Kirmesansager So rekommandieren Schausteller auf Pützchens Markt

Schausteller Marcel Markmann (links) rekommandiert. GA-Reporter Michael Wrobel schaut ihm dabei zu.

BONN. Jeder kennt sie, die Ansagen und Animationen auf der Kirmes, ob auf dem Karussell oder der Achterbahn. Der Fachbegriff dazu lautet: Rekommandieren. Ein Schausteller auf Pützchens Markt erklärt, wie das geht.

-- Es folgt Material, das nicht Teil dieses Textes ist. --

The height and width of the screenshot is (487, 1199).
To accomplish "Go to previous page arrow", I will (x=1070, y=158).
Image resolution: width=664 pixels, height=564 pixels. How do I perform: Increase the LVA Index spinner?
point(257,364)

"So Leute, der Tanz beginnt, bis ganz nach oben. Und ab geht's, geht's, geht's. Jawoll - woll - woll! Huuuuup!" Kirmesansager, Animateur, Karussellmann: Für den Job, den die Männer und Frauen an den Mikrofonen der Fahrgeschäfte von Pützchens Markt ausüben, gibt es viele Namen. Doch der einzig Richtige ist Rekommandeur. Und das Rekommandieren will gelernt sein, ebenso wie das gleichzeitige Bedienen des Fahrgeschäfts. Als Sohn eines Schaustellers macht Marcel Markmann das schon fast sein ganzes Leben lang. Eine Schule gibt es nicht, vielmehr wird die Tradition in der Familie weitergegeben. Er selbst sagt: "Das kommt aus dem Bauch heraus."

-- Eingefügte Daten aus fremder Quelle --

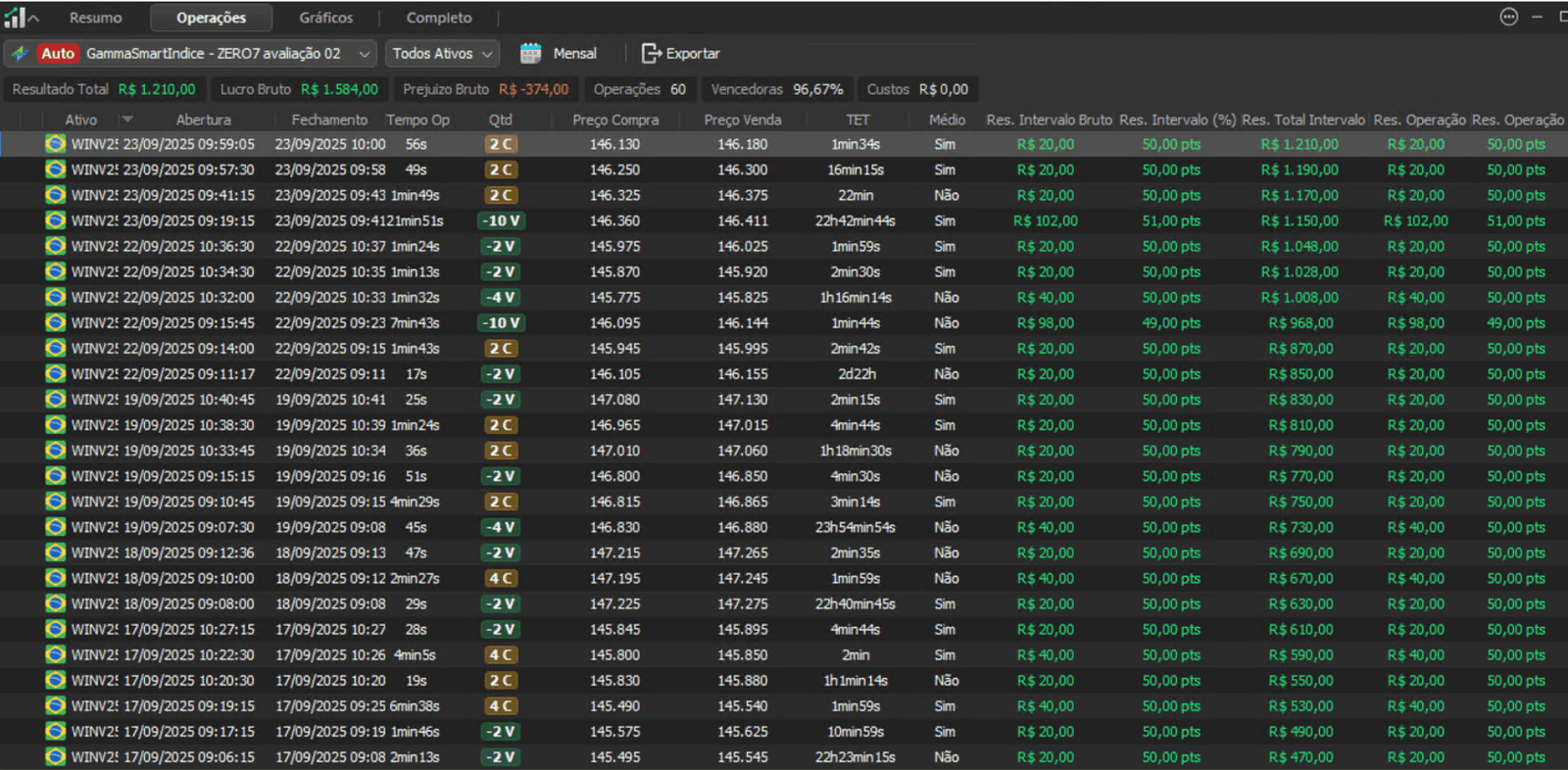Click the Mensal period button
The height and width of the screenshot is (770, 1568).
click(574, 54)
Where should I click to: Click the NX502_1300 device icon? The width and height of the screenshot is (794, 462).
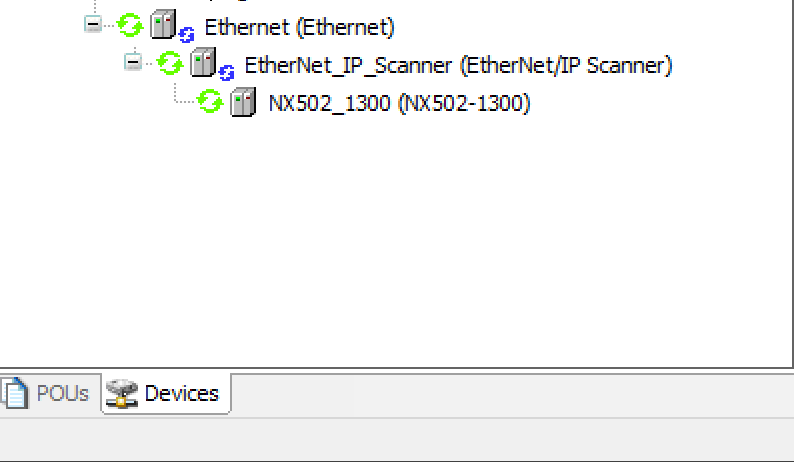click(242, 102)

Ein paar Regeln, an die man sich halten sollte, gibt es trotzdem. Grundsätzlich wird mit der Sprechstimme rekommandiert, sie also möglichst wenig verstellt - auch wenn das sicherlich von Fahrgeschäft zu Fahrgeschäft unterschiedlich ist. "Das Ziel ist, die Leute zu unterhalten", sagt Markmann. Ihnen Lust auf die Fahrt zu machen. Dementsprechend stellt er sich auf sein Publikum ein und spricht es direkt an. Will er vormittags Kinder und Familien locken, klingt das anders, als wenn abends die Frauen und Männer mit Feierlaune in den "Octopussy" steigen sollen.

Tabus gibt es dennoch: Beleidigungen und schlüpfrige Sprüche kommen nicht gut an. Das passt auch sprachhistorisch: Rekommandieren stammt vom lateinischen recommendare ab - was so viel heißt wie empfehlen oder anbieten. "Einsteigen, hinsetzen, die Bügel schließen. Dann geht's los hier - hier - hier." Immer wieder aufs Neue.